Are there any feasible tests planned for testing string theory, or will it always remain a beautiful mathematical proof with no real world evidence?
Ah, a testable theory. Really, you want it all don’t you?
A string theory that makes any sort of prediction at all would be a good start.
[ \snark]
They make predictions! Just because you aren’t good enough to actually make the experiment is your failing.
Well, if you don’t care about the feasibility of the experiments, at sufficiently high energies/small distances, the string-like nature of fundamental particles ought to become visible; but those distances (around the Planck length) are completely inaccessible as of now, and for the foreseeable future.
Also, string theory is a quantum theory, and includes general relativity as its limit – so if either of those is falsified, strings are out, too.
There’s also the issue of extra dimensions and supersymmetry: both are needed by string theory, so their discovery would at least build some confidence; but, both are also compatible with other theories. But really, that’s more or less always the case: for instance, the perihelion rotation of Mercury is taken as evidence for general relativity; but there exist other theories that predict the same effect, or a sufficiently similar one.
And then, string theories are in a sense ‘dual’ to ordinary quantum field theories (which is why I prefer to think of strings as a framework, in the same sense that quantum field theory is a framework, with, say, quantum electrodynamics being one of its specific applications), and that duality can be exploited to use stringy calculations to make QFT predictions, which can be tested – and actually has been, with the result not being very favorable (this article at Backreaction provides a good discussion).
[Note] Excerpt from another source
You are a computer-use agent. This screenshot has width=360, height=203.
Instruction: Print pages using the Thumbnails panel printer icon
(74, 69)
But of course, quantum chromodynamics does actually not quite fulfill the conditions needed for the duality to work well, so there’s always room for discussion…
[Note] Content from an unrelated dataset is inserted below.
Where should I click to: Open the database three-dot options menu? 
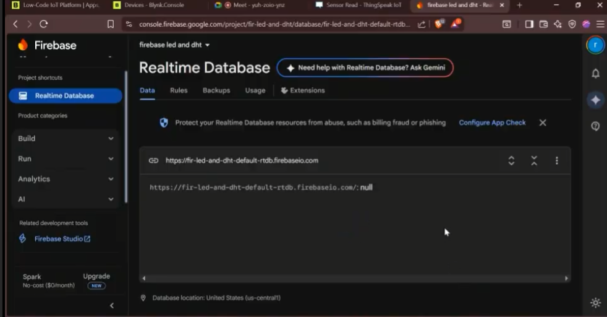(x=556, y=160)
Wait - is String Theory an actual theory, scientifically? Or is it just an hypothesis?
Yes I think it qualifies as a theory, as it cosnsits of a theoretical framework. I would not call it a hypothesis at all actually as that would suggest it makes clear predictions which at the present time it doesn’t do.
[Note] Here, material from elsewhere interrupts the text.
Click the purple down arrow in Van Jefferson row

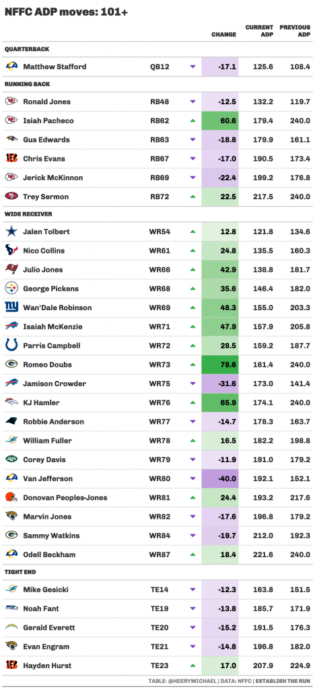coord(193,478)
I think people just need to take string theory for what it is: a potentially very powerful theoretical framework, but one that has a number of properties (including it’s own broadness) that has actually made it prove difficult to formulate testable hypotheses from.
Since it’s likely that the Higgs boson is real, I’ve read that this implies that the heavy particles of supersymetry (susy) must also be real. Does susy obviate the need for string theories, or is the issue still how to incorporate gravity into the standard model. Thanks.
Certainly aspects required by string theory are potentially falsifiable. The biggest item on the list is the existence extra small curled up spatial dimensions. Gravity is able to spread through all spatial dimensions, so measurements of gravity effects at very small distances that demonstrate consistency more with multiple small curled up dimensions and that are inconsistent with only three extended spatial dimensions would be consistent with string theory whereas ones that where consistent with three spatial dimensions only would falsify the model. There are experiments in progress that ask that question. (Including ones planned at the LHC.)
Well, not directly, as far as I know. The issue is that the observed value for the Higgs mass, if that’s indeed what’s been observed, lies near a value (about 120 GeV) that would indicate the instability of the vacuum – i.e. we’d live in a so-called ‘false’ vacuum, which, like a radioactive particle, in principle might spontaneously decay to a lower energy state, which would be bad. SUSY is one of the possibilities to make a universe with a light Higgs stable, but so far, it’s not known whether it’s needed (as I said, the observed value is very close to the critical one, and things also depend on the mass of the top quark, so all might be well on its own). This is something one would have to look at more carefully, should the data indeed indicate a ~125 GeV Higgs.
Well, SUSY is an integral part of modern string theories – often also known as super-string theories for that reason --, so evidence for SUSY is therefore at least consistent with string theory.
As for the question of ‘unifying’ gravity and the standard model, however, an interesting model somewhat supported by the data is the asymptotic safety proposal (which isn’t so much a true unification, but an attempt to make things at least consistent), which roughly claims that you can turn gravity into an ordinary quantum field theory after all, the ‘infinities’ that otherwise plague this attempt being merely an artifact of the specific techniques used. Within this framework, a 126 GeV Higgs has been predicted, plus no other new physics up to the Planck scale (I’m not sure about the vacuum instability in this case, however).